- EXERCISE
Print this span of the material below exactly: the line with "Open the Help menu", the line with "You are a computer-use agent. Image", and every line between them, but nothing else.

- RECORDS SUPPLIED
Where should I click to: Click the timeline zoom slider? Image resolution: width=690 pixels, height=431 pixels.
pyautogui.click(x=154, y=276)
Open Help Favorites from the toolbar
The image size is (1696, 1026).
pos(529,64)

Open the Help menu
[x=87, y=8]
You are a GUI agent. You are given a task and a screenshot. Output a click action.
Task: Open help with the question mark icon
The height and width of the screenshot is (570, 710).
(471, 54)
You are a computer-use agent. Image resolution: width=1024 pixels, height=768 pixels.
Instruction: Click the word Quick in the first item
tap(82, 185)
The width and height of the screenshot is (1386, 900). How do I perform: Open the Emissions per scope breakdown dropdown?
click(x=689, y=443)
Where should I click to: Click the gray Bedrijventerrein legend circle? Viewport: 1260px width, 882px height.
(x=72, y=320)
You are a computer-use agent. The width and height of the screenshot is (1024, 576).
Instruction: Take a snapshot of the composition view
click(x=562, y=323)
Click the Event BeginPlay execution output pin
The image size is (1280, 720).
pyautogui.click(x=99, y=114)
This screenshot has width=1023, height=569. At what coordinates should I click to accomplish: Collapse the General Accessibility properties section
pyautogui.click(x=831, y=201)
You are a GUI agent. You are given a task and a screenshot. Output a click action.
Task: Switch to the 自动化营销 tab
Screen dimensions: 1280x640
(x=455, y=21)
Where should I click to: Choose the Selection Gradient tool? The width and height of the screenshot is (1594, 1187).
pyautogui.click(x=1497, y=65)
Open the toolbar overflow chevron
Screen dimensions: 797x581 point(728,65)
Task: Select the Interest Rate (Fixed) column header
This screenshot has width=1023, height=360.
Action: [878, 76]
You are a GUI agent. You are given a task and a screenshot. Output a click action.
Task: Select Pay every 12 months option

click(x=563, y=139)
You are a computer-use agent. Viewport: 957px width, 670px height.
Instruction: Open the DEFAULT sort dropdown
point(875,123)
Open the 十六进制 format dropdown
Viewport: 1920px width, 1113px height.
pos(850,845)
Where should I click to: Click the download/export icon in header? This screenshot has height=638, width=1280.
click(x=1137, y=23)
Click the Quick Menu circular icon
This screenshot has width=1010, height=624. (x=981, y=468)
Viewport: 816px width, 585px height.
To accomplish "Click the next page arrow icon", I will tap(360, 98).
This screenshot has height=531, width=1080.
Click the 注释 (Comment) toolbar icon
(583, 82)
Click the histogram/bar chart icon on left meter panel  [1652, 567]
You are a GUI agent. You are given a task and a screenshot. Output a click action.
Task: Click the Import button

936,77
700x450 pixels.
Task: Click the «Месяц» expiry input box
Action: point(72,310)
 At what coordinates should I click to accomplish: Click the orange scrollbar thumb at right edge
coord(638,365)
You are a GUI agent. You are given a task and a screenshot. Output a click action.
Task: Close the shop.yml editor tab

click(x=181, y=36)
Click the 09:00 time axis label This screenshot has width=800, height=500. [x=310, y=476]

- RESULT OF THIS EXERCISE
Open the Help menu
[x=87, y=8]
You are a GUI agent. You are given a task and a screenshot. Output a click action.
Task: Open help with the question mark icon
The height and width of the screenshot is (570, 710).
(471, 54)
You are a computer-use agent. Image resolution: width=1024 pixels, height=768 pixels.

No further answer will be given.